That’s right on point with where I am on the energy issue. There isn’t an answer; it’s a lot more complicated than that.

“These are critical energy decisions that we’re going to be making. You can’t just take bits and pieces off the polls and determine that that’s how you’re going to develop your policy,” said Del. Saxman, R-Staunton, who joined Rockingham County Republican Del. Matt Lohr at a news conference in Harrisonburg Thursday morning where the two lawmakers talked up presumptive GOP presidential nominee John McCain’s energy strategy, which if you read his campaign website does actually include talk about making investments in clean, alternative sources of energy and even a cap-and-trade system that would set limits on greenhouse-gas emissions, though if you listen to McCain on the campaign trail, it’s drilling, drilling, some more drilling, and poking silly fun at presumptive Democratic Party nominee Barack Obama’s call for Americans to do more regular tuneups and make sure they have their tires properly inflated.
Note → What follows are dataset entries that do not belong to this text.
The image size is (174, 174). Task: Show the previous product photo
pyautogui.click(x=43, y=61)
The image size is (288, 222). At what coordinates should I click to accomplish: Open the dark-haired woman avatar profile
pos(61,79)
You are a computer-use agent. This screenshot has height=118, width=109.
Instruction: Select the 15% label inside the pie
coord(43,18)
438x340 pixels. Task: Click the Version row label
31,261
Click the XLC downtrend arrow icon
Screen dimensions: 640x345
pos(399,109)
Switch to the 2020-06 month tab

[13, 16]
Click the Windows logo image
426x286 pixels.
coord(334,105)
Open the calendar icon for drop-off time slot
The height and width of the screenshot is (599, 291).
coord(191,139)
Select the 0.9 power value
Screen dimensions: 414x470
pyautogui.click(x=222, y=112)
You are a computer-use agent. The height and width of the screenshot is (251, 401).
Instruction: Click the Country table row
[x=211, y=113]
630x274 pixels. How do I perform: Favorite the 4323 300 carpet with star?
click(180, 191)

“You have to have a broad approach to this,” Saxman said. “Let the free market be free. You have to access private capital to do the exploration and the drilling, whether it’s on land or out at sea. Because that’s going to have an impact at what it’s going to cost at the pump and what it’s going to cost to operate our power lines. That’s the bottom line.”
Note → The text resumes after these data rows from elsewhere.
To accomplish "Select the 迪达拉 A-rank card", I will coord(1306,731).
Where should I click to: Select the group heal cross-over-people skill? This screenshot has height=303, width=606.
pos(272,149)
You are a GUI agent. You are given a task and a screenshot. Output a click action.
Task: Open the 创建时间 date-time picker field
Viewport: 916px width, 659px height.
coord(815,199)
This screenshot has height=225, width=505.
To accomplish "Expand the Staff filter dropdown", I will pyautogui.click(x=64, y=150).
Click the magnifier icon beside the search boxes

Saxman and I also talked more specifically about the drilling issue, which I am exploring for a story for our next Top Story Monday next week. I also talked drilling with Sixth District Democratic Party congressional nominee Sam Rasoul, who was in Waynesboro on Tuesday for a news conference at the offices of The Augusta Free Press to talk up his energy ideas. Rasoul’s focus this week was on message with what Saxman was trying to sell us as being the McCain approach to energy in terms of its breadth of scope.

“What Congress needs to be doing is doing a lot more to find an energy portfolio that moves us forward – because energy is the most vital component of every sector of our economy,” said Rasoul, who proposed reappropriating the tax incentives currently given to Big Oil to go toward the development of new alternative energies and the green-collar jobs that would come with them, investments in our rail system to reduce our national fuel consumption and facilitate the delivery of goods from shipper to retailer and the creation of incentives to make the domestic auto industry more competitive in the fields of hybrid technology development and production.
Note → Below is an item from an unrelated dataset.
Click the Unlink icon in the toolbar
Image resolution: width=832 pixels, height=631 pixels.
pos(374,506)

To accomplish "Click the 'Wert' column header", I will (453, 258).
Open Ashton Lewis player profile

Analysts have been suggesting that the burgeoning of the green-collar sector could add 3 million jobs to the U.S. economy, and Rasoul envisions the Sixth District being a key player in the developing market.

“The backdrop here of Waynesboro shows us that we have infrastructure that we can utilize, shows us that we have skilled labor that can be used by these firms,” said Rasoul, pointing to the backdrop of Downtown Waynesboro and the industrial skyline created by Invista behind him.

“On top of that, we are in the energy corridor, a pocket of innovation. We have UVa. on one side, Virginia Tech just to our south, we knoe the wonderful work that is being done at James Madison University. We’ve got the innovation, we’ve got the infrastructure, we’ve got the skilled labor – now it’s time for Congress and our local legislators to show us their leadership when it comes to investment in alternative energies,” Rasoul said.

“We need to understand that the problems of today are not going to be solved with the knowledge of yesterday. We have to look at new ideas, fresh concepts and alternative energies that can move us forward,” Rasoul said.